During his tenure at the Department of Health, he held the position of Chief of Staff, where he led two significant clusters within the department: (1) Office of the Chief of Staff: Under this cluster, he provided astute oversight to the Legal Service, Internal Audit Service, and Health Emergency Management Bureau, and (2) Administration and Financial Management Team: Within this purview, he managed the Administrative Service and Finance Management Service.

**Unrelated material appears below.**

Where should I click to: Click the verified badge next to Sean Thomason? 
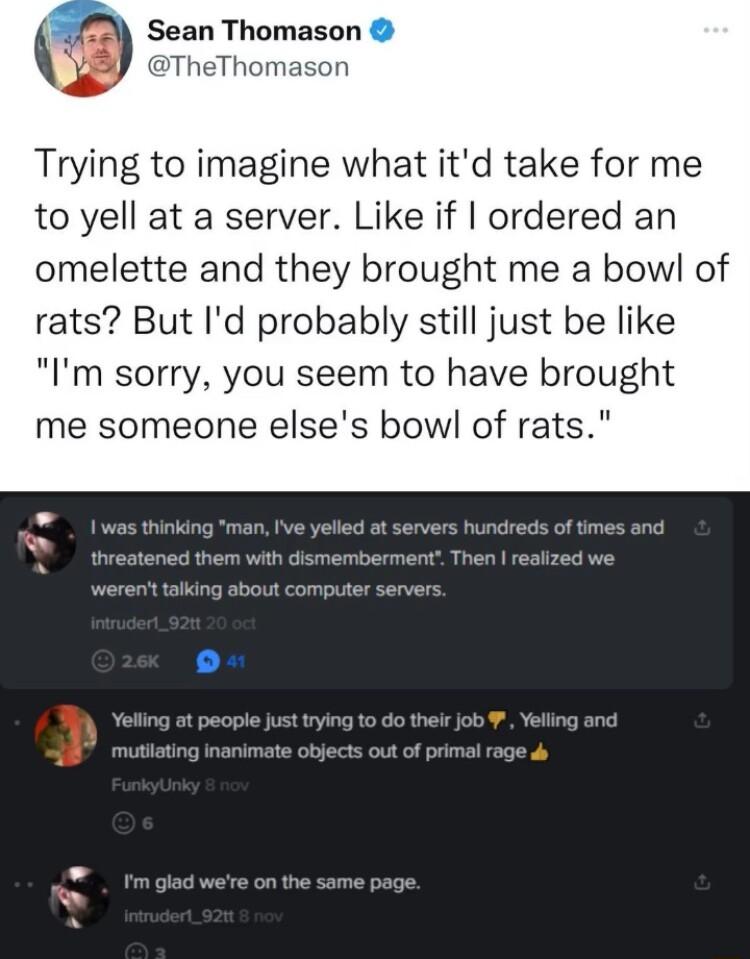tap(380, 30)
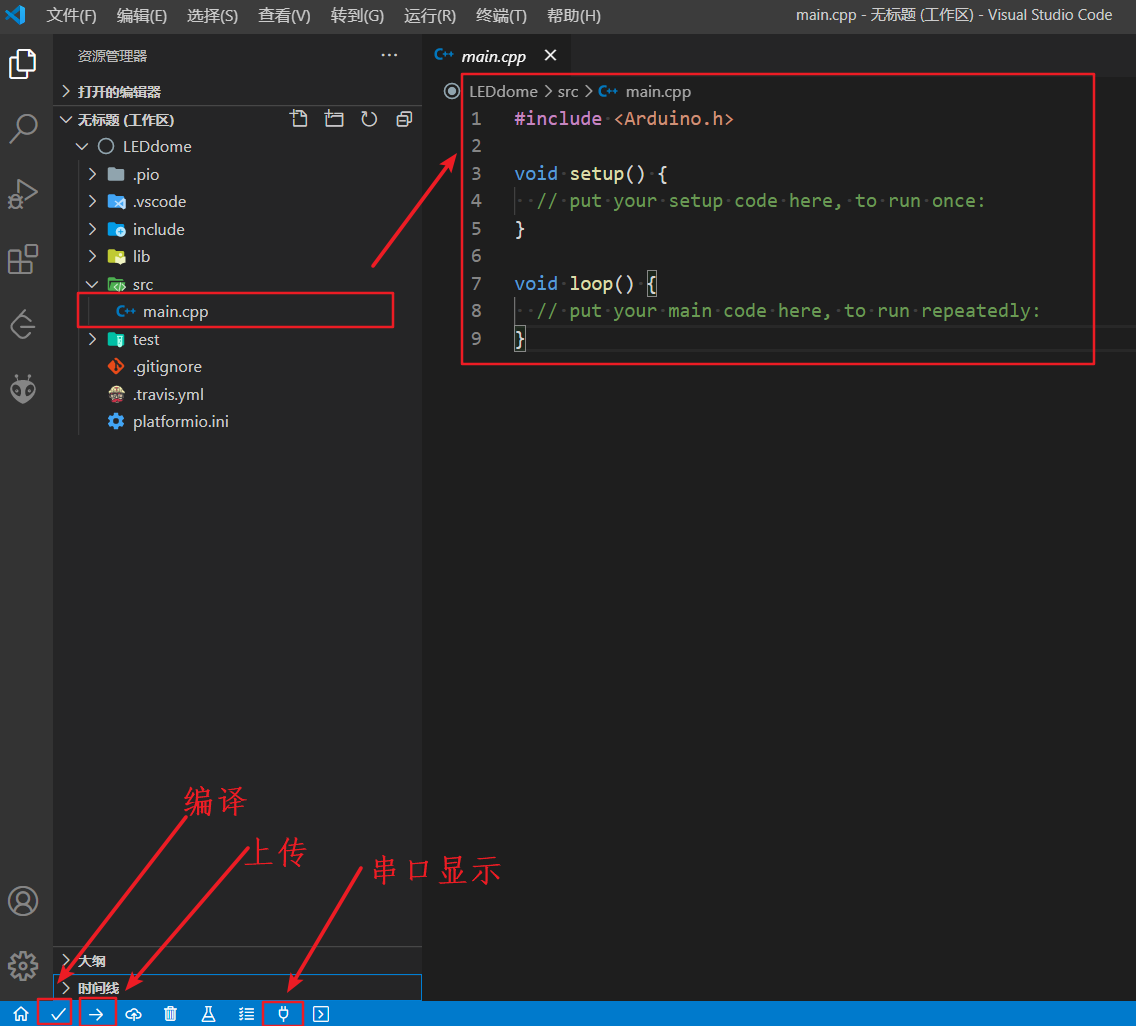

His leadership in these roles played a pivotal role in ensuring the smooth operation and efficient management of these essential clusters of the Department of Health. Assisting him during his tenure was EnP. Raemond Angelo Karagdag, Executive Assistant IV. Together, they worked diligently to advance the department's mission and objectives.

==Personal life==
Vega is married to Amelia Avelino. They have two adult children. His daughter Beatrice was appointed to the Duterte administration as assistant secretary of the Office of the President in 2018, and before the end of the term of the administration, she was appointed as NAPOLCOM Commissioners.

==Awards==
Vega is a recipient of the 2008 Ten Outstanding Filipino Physicians award conferred by Junior Chamber International Philippines. He also received the Leaders and Achievers of Davao (LEAD) Award in the field of health.